Residents below aging B.C. dam warned: in case of major earthquake, get out in 10 minutes or die
VANCOUVER — After deciding it would be too expensive to rebuild a 103-year-old dam built in one of the most collapse-prone areas of Canada, British Columbia's power utility has settled on a controversial plan: Bracing for a disastrous flood.
"[I]n a magnitude 9 earthquake, the people down below would have 10 or 15 minutes to get out of there, or I guess the bottom line is that they would all die," said Mike Hicks, municipal director for the area.
Since early December, BC Hydro has been busily transforming the area surrounding its Jordan River dam into a flood-ready no-man's-land.
The utility is pushing to stop development in the future "inundation zone" and has successfully obtained a ban on overnight camping at a popular nearby park. It is also looking to install a warning siren to alert day-trippers if they are about to be swamped by several million litres of reservoir water.
Most contentious of all, the provincial utility offered to buy up 11 houses and businesses in the tiny community of Jordan River, a once-thriving resource town that would largely be flattened by a dam collapse.
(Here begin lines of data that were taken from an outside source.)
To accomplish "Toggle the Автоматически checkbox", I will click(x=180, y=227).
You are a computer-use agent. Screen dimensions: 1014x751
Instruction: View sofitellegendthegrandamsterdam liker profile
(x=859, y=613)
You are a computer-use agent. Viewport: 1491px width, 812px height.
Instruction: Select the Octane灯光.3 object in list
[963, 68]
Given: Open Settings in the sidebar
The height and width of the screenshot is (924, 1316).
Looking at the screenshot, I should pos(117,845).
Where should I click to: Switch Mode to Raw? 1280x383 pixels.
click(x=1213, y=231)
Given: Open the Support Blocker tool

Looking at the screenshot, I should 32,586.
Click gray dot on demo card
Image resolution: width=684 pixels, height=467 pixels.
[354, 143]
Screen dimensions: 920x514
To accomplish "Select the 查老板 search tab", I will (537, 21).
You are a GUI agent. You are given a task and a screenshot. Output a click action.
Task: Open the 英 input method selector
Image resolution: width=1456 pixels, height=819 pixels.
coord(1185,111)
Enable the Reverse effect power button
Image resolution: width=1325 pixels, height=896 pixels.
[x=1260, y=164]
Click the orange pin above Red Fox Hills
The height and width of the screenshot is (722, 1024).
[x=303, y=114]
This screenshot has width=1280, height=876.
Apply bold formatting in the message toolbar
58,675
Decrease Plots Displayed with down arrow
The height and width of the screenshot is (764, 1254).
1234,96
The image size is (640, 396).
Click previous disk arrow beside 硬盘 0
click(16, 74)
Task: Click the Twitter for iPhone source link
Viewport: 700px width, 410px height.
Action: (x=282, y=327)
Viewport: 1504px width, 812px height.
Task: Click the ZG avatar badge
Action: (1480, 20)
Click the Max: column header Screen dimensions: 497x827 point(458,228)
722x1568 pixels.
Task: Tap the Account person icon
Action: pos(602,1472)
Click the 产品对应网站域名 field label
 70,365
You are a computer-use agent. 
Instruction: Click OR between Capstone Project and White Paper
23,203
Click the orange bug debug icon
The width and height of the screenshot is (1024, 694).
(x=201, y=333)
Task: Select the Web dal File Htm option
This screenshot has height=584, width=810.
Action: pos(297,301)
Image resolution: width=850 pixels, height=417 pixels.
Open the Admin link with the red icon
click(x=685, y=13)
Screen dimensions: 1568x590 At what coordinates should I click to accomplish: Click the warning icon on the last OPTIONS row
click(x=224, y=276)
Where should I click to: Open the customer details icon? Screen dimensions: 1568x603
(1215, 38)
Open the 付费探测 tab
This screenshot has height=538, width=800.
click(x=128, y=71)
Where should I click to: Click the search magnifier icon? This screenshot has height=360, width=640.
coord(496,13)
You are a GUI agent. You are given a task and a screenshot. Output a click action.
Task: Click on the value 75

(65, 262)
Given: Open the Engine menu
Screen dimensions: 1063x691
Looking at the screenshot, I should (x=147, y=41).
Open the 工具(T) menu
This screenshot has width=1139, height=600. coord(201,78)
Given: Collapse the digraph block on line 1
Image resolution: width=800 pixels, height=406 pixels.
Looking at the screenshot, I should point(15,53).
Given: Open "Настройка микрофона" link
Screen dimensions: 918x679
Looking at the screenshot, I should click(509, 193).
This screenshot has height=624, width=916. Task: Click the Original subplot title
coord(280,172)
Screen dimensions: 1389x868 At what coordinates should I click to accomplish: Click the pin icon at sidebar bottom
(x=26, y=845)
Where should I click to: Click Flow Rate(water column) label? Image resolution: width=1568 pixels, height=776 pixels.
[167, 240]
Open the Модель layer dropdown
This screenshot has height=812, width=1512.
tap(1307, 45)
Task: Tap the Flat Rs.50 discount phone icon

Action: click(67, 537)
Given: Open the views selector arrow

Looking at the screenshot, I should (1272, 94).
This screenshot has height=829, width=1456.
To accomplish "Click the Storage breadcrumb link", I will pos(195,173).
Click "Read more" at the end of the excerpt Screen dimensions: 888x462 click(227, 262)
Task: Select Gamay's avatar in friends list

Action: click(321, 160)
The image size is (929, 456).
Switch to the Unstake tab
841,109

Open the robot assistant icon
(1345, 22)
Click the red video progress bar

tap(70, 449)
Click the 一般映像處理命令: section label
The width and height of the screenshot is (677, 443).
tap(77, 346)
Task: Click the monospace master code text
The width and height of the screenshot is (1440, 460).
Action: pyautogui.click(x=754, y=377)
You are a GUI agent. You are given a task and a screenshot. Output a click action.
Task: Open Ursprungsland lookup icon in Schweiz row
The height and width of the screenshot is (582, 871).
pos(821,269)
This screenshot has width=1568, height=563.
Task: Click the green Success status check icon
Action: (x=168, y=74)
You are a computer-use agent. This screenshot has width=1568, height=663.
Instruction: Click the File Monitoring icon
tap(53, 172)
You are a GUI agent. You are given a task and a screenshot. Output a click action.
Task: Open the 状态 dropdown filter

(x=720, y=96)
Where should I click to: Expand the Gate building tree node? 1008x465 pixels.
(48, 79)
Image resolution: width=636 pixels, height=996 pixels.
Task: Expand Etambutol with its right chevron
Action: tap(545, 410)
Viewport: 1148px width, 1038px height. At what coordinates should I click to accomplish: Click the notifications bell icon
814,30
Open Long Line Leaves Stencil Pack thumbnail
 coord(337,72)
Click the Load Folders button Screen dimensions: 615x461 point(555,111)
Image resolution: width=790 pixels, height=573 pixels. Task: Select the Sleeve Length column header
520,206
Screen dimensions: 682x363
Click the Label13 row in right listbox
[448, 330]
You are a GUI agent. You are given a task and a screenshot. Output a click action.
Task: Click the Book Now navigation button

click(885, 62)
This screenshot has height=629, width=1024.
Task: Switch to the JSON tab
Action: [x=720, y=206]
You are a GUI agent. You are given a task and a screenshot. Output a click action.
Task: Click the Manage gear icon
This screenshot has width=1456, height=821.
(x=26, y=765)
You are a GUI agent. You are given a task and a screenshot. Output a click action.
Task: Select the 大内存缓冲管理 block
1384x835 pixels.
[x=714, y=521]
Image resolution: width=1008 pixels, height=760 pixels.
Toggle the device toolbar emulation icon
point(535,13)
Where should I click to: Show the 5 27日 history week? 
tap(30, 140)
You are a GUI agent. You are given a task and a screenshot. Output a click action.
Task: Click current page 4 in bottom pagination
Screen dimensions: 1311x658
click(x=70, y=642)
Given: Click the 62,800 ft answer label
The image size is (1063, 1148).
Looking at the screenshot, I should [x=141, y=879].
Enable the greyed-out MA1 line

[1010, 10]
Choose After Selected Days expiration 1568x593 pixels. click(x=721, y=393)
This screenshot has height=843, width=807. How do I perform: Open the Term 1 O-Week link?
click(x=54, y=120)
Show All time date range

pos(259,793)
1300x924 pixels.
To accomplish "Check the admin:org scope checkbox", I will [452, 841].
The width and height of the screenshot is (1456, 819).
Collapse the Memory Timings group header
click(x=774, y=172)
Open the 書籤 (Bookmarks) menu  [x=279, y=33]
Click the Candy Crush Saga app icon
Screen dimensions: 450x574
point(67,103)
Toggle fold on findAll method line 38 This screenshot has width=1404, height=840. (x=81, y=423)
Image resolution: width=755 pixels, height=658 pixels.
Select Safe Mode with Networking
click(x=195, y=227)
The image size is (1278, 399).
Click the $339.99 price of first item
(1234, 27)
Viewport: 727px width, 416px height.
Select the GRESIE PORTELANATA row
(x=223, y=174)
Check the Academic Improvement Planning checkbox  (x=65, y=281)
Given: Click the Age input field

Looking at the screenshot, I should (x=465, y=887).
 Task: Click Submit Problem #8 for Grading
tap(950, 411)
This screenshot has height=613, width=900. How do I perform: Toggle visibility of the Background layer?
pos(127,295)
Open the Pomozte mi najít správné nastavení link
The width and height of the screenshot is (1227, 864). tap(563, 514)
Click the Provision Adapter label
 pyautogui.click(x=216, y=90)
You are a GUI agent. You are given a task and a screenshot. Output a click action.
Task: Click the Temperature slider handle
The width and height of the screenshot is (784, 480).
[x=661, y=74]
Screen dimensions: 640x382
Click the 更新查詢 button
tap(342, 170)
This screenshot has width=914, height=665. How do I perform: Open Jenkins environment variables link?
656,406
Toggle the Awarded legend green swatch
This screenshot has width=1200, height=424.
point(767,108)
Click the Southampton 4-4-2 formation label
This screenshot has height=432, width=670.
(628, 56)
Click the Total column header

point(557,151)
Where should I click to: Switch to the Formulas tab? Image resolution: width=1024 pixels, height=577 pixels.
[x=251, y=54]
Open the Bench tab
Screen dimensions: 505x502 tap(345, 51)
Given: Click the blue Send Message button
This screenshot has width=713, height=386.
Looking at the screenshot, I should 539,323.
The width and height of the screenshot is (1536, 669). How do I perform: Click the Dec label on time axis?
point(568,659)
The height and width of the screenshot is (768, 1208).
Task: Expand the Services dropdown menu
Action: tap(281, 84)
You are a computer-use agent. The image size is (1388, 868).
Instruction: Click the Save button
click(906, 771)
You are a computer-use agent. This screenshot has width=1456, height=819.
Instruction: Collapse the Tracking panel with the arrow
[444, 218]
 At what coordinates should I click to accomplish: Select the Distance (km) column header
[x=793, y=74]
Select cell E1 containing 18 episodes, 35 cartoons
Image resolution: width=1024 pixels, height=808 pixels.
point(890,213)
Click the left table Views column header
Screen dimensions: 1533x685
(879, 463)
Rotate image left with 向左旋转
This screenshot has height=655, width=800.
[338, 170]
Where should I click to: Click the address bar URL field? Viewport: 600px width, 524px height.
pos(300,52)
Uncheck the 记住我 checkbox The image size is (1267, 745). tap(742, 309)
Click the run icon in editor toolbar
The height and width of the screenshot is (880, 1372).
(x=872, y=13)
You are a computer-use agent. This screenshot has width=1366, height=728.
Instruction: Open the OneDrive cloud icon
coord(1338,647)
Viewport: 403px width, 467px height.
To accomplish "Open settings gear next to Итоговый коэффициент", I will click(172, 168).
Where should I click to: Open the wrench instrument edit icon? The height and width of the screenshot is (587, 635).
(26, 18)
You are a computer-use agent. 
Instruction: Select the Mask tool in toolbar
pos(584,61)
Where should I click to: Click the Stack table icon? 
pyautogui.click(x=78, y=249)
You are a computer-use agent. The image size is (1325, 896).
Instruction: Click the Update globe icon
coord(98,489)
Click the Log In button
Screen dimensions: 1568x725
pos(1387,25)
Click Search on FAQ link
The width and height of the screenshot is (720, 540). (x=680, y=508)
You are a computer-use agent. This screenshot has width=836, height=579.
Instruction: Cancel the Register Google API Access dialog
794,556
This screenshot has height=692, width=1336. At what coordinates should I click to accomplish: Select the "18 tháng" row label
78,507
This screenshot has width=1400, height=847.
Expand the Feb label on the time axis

Locals are uniformly outraged at the offer, even as they see the value of their homes being wiped out by the news.
"For just about everybody around here it's not a money thing; we don't want to move, fix your dam," said Doug Harvey, speaking to local television.
Mr. Hicks noted camping at Jordan River Regional Park was being shut down only four years after the municipal government spent $9.9-million to buy the land.
"If they're going to ask us to have no overnight camping, they should buy our park, simple as that," he said. "They sterilized Jordan River, and they're the ones responsible for this."
News of the looming dam collapse has also scuttled plans to turn the park over to the nearby Pacheedaht First Nation, who were to build a campground and interpretative centre.
Said Mr. Hicks, "That's all gone, too, with BC Hydro's announcement that they'll all be dead."
While the utility claims it cannot fix the dam, it has acknowledged there are ways the structure could be prevented from collapsing in an earthquake.
'I guess the bottom line is that they would all die'
BC Hydro could simply lower the water in the reservoir, but it said this would cause an electricity shortfall that could cost as much as $200-million to fix.
The dam could also be decommissioned, but this would also be "highly costly" and would risk flooding homes with spillover from an unregulated Jordan River.
The utility's dramatic plans for the area were fuelled by an alarming seismic study released this month showing the Jordan River dam, built in 1911, sits atop one of the most vulnerable parts of British Columbia and possibly the country.
When the Big One hits (an event that is statistically due for coastal B.C.), the dam will shake as much as three times harder than buildings in Downtown Vancouver.
The pressures are virtually guaranteed to rip apart the structure and kick off what has clinically been called an "uncontrolled release of upstream reservoir water." As the utility said in a statement, it was "not aware of any dams in the world" strong enough to straddle the Jordan River without collapsing.